**What you need to do**.
Reproduce exactly the line with "You are a computer-use agent. This" and every line that follows it below, up to and including the last one. Do not include pictures or anything else.

═════ Exercise materials ═════

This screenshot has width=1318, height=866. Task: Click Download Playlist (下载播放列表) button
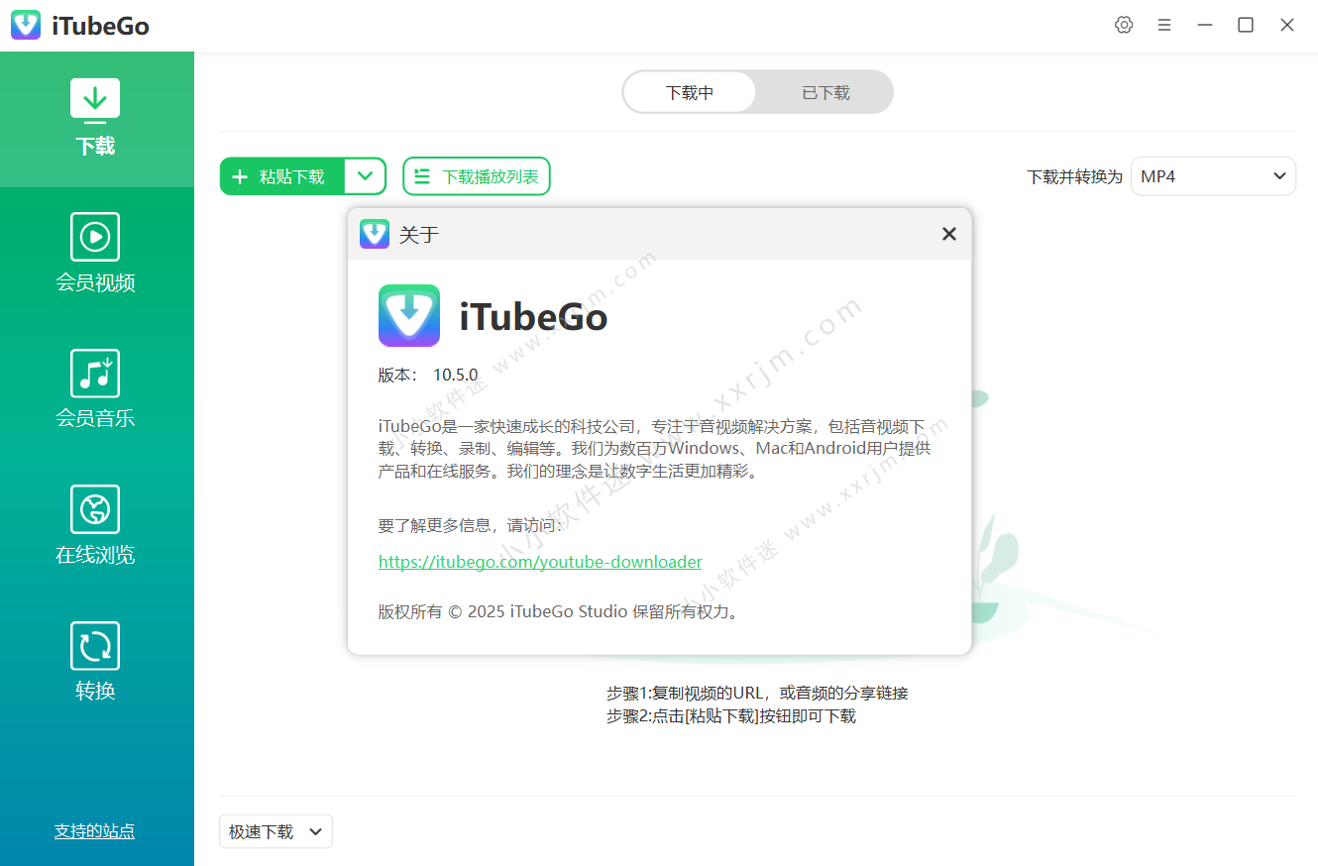click(477, 177)
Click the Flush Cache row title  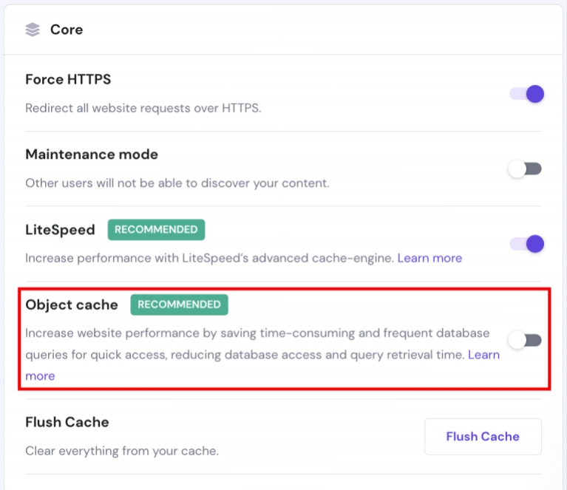(67, 422)
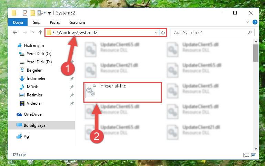The width and height of the screenshot is (265, 166).
Task: Open the Dosya menu
Action: [18, 22]
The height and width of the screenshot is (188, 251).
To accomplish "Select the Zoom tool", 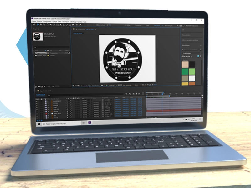I will coord(44,24).
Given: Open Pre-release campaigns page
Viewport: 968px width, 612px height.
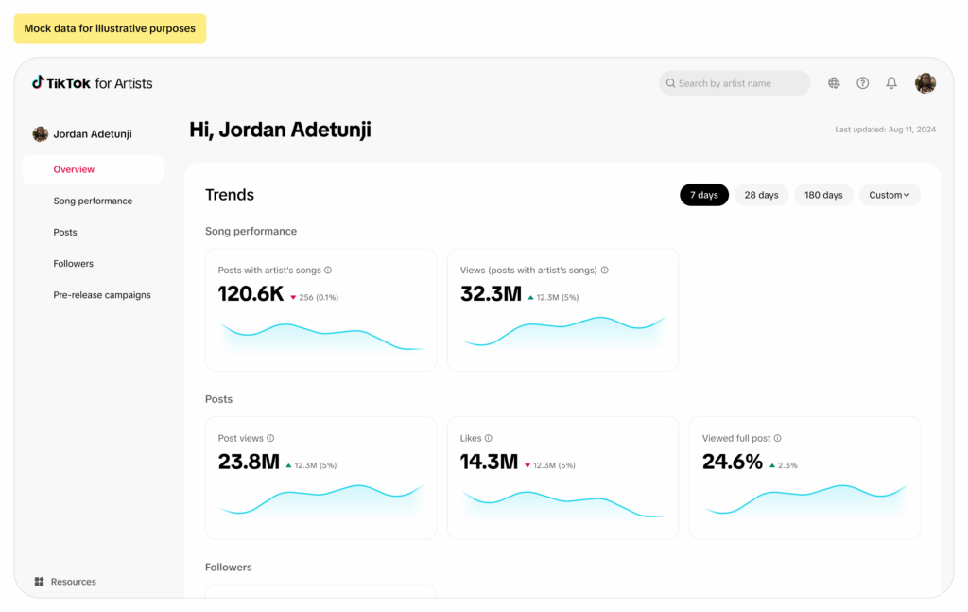Looking at the screenshot, I should (x=102, y=295).
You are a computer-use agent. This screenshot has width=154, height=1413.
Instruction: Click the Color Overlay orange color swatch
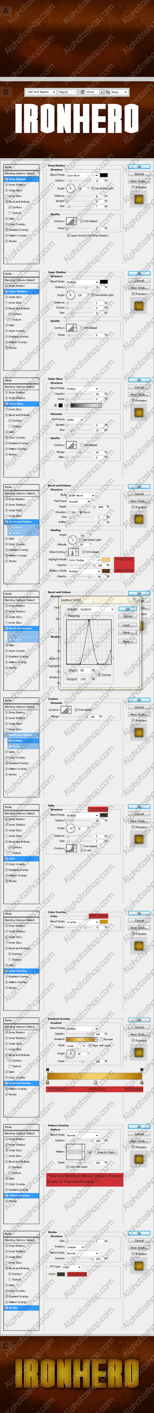(x=103, y=922)
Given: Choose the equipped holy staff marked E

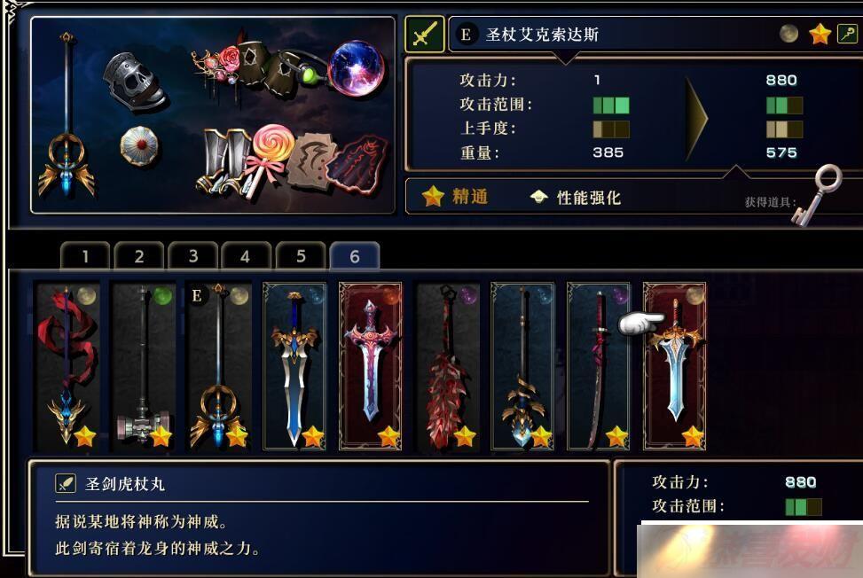Looking at the screenshot, I should [219, 366].
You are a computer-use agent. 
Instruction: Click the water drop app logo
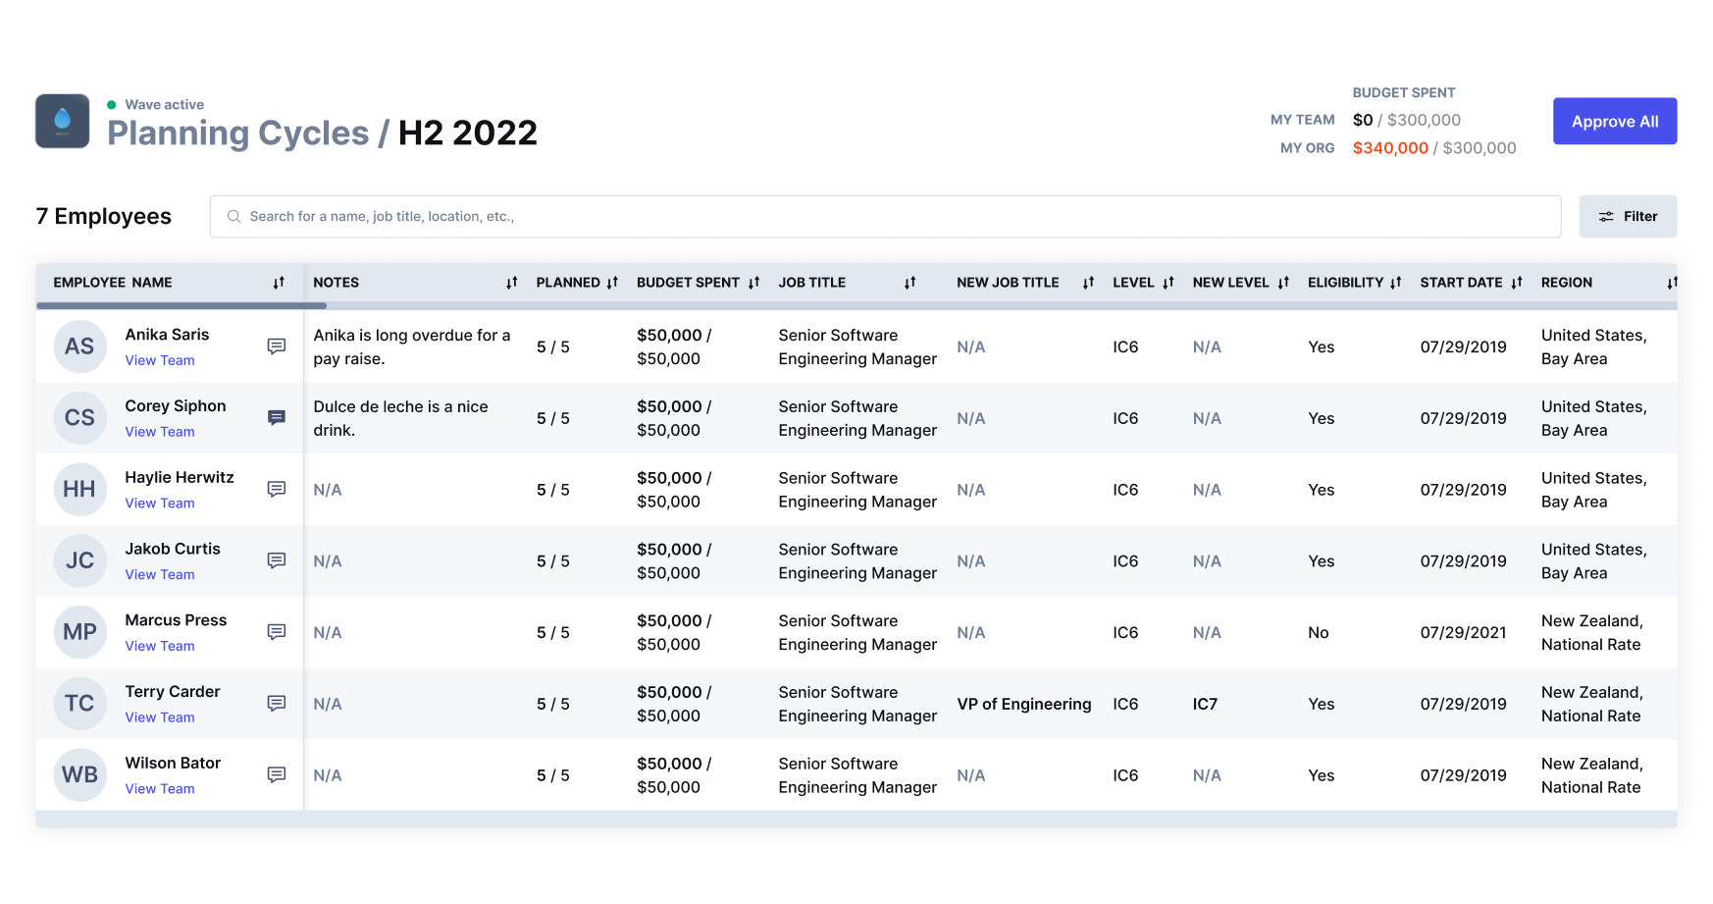tap(63, 121)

═════

**Solution for this task**.
You are a computer-use agent. This screenshot has width=154, height=1413.
Instruction: Click the Color Overlay orange color swatch
(x=103, y=922)
Given: Choose the equipped holy staff marked E

Looking at the screenshot, I should [219, 366].
You are a computer-use agent. 
Instruction: Click the water drop app logo
tap(63, 121)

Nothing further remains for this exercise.